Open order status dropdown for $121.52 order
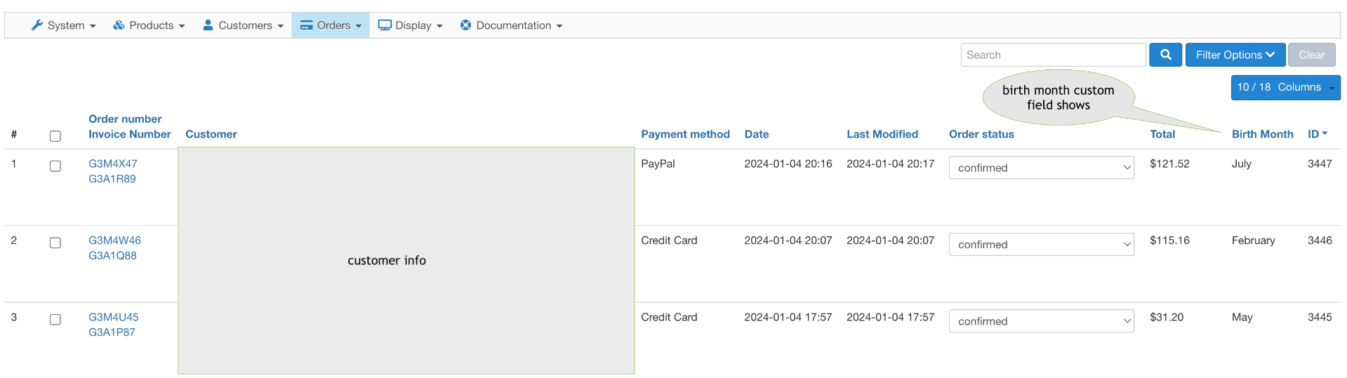tap(1041, 168)
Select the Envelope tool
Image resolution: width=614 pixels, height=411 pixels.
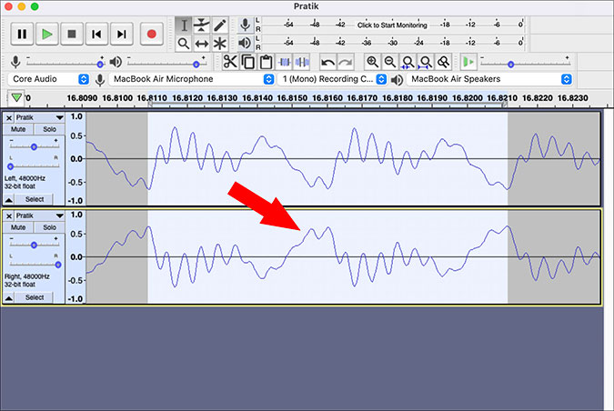click(x=202, y=25)
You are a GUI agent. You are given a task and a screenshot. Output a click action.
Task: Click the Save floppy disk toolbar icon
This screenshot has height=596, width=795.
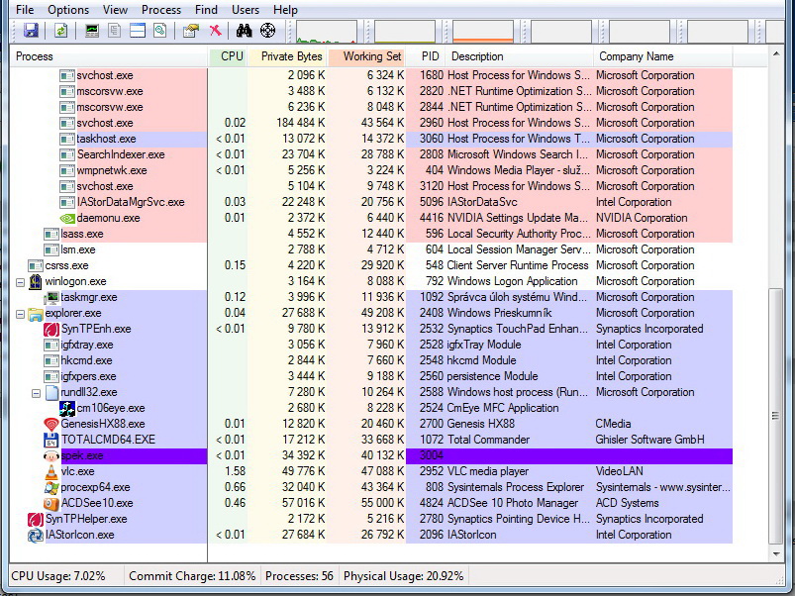pyautogui.click(x=31, y=31)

#### [ABOUT THIS EXERCISE]
Pictures stay out of the copy. Reproduce exactly the lines from the one containing "You are a GUI" through the last line of the records above, both included.

#### [TASK SOLUTION]
You are a GUI agent. You are given a task and a screenshot. Output a click action.
Task: Click the Save floppy disk toolbar icon
This screenshot has height=596, width=795.
pyautogui.click(x=31, y=31)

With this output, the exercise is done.